This next wave isn’t about building smarter models; it’s about unlocking value from the ones we’ve already trained.
Figure 1 In the training versus inference equation, while training is about brute force at any cost, inference is about precision. Source: VSORA
Training builds, inference performs
At its core, the difference between training and inference comes down to cost, latency, and efficiency.
Training happens far from the end user and can run for days, weeks or even months. Inference, by contrast, sits directly in the path of user interaction. That proximity imposes a hard constraint: ultra-low latency. Every query must return an answer in milliseconds, not minutes, or the experience breaks.
Throughput is the second dimension. Inference isn’t about eventually finishing one massive job—it’s about instantly serving millions or billions of tiny ones. The challenge is extracting the highest possible number of queries per second from a fixed pool of compute.
Then comes power. Every watt consumed by inference workloads directly hits operating costs, and those costs are becoming staggering. Google, for example, has projected a future data center that would draw three gigawatts of power—roughly the output of a nuclear reactor.
That’s why efficiency has become the defining metric of inference accelerators. If a data center can deliver the same compute with half the power, it can either cut energy costs dramatically or double its AI capacity without expanding its power infrastructure.
This marks a fundamental shift: where training chased raw performance at any cost, inference will reward architectures that deliver more answers faster and with far less energy.
This is why efficiency—not sheer performance—is becoming the defining metric of inference accelerators. If you can get the same answers using half the power, you can either slash your energy bill or double your AI capacity without building new power infrastructure.
Training was about brute force at any cost. On the other hand, inference is about precision.
GPUs are fast—but starved
GPUs have become the workhorses of modern computing, celebrated for their staggering parallelism and raw speed. But beneath their blazing throughput lies a silent bottleneck that no amount of cores can hide—they are perpetually starved for data.
To understand why, it helps to revisit the foundations of digital circuit design.

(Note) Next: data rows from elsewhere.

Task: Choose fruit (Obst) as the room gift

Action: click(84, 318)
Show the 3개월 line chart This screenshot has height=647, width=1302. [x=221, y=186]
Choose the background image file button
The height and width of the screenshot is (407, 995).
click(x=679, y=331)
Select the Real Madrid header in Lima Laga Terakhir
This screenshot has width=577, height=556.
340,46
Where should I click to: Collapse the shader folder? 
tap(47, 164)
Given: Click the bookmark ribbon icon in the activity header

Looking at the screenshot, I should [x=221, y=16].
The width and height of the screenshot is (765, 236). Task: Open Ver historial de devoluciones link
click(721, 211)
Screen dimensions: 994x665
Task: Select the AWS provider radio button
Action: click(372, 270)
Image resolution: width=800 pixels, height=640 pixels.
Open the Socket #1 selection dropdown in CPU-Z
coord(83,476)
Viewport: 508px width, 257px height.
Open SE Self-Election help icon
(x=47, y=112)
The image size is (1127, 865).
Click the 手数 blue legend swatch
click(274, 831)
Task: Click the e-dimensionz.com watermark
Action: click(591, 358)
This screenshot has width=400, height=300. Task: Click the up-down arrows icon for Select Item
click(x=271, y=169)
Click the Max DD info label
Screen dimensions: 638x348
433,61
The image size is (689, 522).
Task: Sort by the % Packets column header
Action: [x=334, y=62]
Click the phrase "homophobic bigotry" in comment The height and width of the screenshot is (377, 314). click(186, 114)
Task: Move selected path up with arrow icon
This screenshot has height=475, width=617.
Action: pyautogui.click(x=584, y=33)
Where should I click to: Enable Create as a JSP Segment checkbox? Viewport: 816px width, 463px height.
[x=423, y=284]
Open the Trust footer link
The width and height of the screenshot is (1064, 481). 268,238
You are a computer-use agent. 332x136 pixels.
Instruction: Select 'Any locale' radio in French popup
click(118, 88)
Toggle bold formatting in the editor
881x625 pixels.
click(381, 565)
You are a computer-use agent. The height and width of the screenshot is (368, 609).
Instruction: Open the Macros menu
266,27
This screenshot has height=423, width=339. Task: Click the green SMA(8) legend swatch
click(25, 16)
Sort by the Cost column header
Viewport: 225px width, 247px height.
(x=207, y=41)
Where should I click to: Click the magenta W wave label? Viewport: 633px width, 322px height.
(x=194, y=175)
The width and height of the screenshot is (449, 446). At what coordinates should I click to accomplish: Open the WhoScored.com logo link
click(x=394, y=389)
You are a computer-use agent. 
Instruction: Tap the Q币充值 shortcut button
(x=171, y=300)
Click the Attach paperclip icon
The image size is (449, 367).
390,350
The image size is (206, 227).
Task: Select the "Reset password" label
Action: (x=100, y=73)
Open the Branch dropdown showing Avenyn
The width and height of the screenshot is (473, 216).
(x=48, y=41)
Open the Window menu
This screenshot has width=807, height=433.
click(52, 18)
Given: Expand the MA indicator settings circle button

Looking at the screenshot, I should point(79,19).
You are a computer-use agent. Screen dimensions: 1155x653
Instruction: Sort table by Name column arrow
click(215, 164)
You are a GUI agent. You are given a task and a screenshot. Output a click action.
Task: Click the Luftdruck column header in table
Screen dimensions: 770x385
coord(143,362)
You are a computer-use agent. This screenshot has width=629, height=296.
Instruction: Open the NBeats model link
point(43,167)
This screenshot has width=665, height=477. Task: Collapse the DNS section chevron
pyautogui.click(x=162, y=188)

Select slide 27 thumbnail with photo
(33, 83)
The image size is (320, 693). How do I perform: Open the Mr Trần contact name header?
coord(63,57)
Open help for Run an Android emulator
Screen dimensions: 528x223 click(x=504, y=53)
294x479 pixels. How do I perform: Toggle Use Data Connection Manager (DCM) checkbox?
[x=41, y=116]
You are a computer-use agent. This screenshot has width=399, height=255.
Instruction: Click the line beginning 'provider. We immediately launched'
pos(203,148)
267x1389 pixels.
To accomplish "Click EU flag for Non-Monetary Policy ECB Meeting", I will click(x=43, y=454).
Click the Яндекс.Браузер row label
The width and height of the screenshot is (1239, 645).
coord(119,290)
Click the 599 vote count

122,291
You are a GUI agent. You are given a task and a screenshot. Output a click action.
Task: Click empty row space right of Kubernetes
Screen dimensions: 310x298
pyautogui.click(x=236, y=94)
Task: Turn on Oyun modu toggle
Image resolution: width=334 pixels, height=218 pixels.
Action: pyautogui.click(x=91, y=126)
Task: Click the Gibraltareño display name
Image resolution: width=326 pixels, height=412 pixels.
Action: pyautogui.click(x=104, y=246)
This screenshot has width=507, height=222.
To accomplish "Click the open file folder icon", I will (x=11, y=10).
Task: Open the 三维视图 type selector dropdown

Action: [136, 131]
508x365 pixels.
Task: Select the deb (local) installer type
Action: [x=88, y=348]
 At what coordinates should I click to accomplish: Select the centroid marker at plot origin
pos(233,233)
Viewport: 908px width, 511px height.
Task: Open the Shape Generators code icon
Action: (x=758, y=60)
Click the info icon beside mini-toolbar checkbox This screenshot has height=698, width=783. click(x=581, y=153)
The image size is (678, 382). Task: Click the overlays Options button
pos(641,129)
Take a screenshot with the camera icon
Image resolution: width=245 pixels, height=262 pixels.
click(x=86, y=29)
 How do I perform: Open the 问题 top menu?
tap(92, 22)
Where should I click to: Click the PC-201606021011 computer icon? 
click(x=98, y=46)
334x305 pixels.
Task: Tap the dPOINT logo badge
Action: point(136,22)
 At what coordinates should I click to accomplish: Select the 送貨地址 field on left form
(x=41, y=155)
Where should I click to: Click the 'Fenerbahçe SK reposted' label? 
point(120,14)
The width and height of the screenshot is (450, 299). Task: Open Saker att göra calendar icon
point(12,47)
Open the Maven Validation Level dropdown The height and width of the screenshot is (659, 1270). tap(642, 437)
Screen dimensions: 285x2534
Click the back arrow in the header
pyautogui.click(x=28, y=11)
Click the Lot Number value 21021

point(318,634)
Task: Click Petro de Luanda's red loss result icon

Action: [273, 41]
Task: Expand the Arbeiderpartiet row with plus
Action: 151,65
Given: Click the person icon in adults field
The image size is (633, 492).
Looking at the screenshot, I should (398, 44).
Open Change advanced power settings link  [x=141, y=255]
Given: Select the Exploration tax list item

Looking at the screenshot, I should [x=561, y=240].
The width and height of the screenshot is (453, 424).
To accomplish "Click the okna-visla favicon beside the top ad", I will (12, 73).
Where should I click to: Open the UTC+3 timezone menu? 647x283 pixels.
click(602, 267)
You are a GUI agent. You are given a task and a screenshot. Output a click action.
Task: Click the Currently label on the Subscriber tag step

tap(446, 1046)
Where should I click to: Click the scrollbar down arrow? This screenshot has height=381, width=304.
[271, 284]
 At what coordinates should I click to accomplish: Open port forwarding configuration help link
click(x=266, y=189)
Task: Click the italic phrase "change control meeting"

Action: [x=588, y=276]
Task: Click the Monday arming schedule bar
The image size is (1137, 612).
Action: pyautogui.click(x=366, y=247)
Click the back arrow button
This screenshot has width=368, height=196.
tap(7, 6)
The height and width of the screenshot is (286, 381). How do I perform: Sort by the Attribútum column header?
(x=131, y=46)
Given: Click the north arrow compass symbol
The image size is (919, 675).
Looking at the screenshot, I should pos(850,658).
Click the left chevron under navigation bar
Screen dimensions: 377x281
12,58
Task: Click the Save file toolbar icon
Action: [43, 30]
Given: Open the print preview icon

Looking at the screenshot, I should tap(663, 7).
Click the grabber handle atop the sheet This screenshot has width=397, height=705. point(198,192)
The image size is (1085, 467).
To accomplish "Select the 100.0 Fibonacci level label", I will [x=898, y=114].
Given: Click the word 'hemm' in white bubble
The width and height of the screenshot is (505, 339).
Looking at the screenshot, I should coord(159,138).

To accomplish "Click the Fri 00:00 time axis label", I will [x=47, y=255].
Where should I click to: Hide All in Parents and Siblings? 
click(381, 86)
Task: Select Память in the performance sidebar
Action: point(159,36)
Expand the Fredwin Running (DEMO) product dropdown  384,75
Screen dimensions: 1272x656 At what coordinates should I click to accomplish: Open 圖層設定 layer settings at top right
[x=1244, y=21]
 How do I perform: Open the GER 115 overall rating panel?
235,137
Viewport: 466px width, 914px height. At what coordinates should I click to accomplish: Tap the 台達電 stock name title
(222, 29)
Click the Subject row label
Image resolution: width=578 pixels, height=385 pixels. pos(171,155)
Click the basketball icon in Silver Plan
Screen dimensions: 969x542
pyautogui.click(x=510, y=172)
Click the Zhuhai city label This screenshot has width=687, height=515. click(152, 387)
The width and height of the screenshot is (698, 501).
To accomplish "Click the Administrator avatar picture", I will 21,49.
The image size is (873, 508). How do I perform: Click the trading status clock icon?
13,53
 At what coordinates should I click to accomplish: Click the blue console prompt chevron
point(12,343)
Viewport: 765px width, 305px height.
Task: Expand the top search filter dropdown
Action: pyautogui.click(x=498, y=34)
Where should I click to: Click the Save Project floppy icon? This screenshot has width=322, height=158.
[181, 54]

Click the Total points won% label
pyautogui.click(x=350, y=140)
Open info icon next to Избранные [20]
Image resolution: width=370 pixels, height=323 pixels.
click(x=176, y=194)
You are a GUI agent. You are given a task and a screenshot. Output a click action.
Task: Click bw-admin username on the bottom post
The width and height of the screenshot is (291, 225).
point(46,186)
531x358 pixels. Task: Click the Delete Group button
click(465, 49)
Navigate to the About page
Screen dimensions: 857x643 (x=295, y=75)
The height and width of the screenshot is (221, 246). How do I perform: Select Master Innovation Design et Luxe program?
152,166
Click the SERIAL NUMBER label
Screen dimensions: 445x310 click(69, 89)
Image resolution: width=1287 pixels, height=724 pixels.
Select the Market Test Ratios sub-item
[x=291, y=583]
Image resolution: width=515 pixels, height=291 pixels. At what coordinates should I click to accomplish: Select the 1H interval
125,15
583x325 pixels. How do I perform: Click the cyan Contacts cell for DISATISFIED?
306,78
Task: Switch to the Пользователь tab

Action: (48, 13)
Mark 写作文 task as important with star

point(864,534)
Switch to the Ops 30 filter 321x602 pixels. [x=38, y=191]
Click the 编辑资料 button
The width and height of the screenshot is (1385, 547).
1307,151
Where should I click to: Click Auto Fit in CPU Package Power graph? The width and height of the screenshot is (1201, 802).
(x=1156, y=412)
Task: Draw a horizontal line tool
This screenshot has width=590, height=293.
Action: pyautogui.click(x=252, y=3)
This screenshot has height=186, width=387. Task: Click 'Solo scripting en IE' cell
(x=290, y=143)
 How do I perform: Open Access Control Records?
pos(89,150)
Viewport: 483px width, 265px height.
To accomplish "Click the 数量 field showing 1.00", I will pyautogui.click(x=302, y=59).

Every digital system is built from two essential building blocks: computational logic and memory. The logic executes operations—from primitive Boolean functions to advanced digital signal processing (DSP) and multi-dimensional matrix calculations. The memory stores everything the logic consumes or produces—input data, intermediate results, and outputs.
The theoretical throughput of a circuit, measured in operations per second (OPS), scales with its clock frequency and degree of parallelism. Double either and you double throughput—on paper. In practice, there’s a third gatekeeper: the speed of data movement. If data arrives every clock cycle, the logic runs at full throttle. If data arrives late, the logic stalls, wasting cycles.
Registers are the only storage elements fast enough to keep up: single-cycle, address-free, and directly indexed. But they are also the most silicon-expensive, which makes building large register banks economically impossible.
This cost constraint gave rise to the memory hierarchy, which spans from the bottom up:
- Massive, slow, cheap storage (HDDs, SSDs, tapes)
- Moderate-speed, moderate-cost DRAM and its many variants
- Tiny, ultra-fast, ultra-expensive SRAM and caches
All of these, unlike registers, require addressing and multiple cycles per access. And moving data across them burns vastly more energy than the computation itself.
Despite their staggering parallelism, GPUs are perpetually starved for data. Their thousands of cores can blaze through computations, but only if fed on time. The real bottleneck isn’t compute. It’s memory because data must traverse a slow, energy-hungry hierarchy before reaching the logic, and every stall wastes cycles. Registers are fast enough to keep up but too costly to scale, while larger memories are too slow.
This imbalance is the GPU’s true Achilles’ heel and fixing it will require rethinking computer architecture from the ground up.
Toward a purpose-built inference architecture
Trying to repurpose a GPU—an architecture originally centered on massively parallel training workloads—to serve as a high-performance inference engine is a dead end. Training and inference operate under fundamentally different constraints. Training tolerates long runtimes, low compute utilization, and massive power consumption. Inference demands sub-millisecond latency, throughput efficiency approaching 100%, and energy frugality at scale.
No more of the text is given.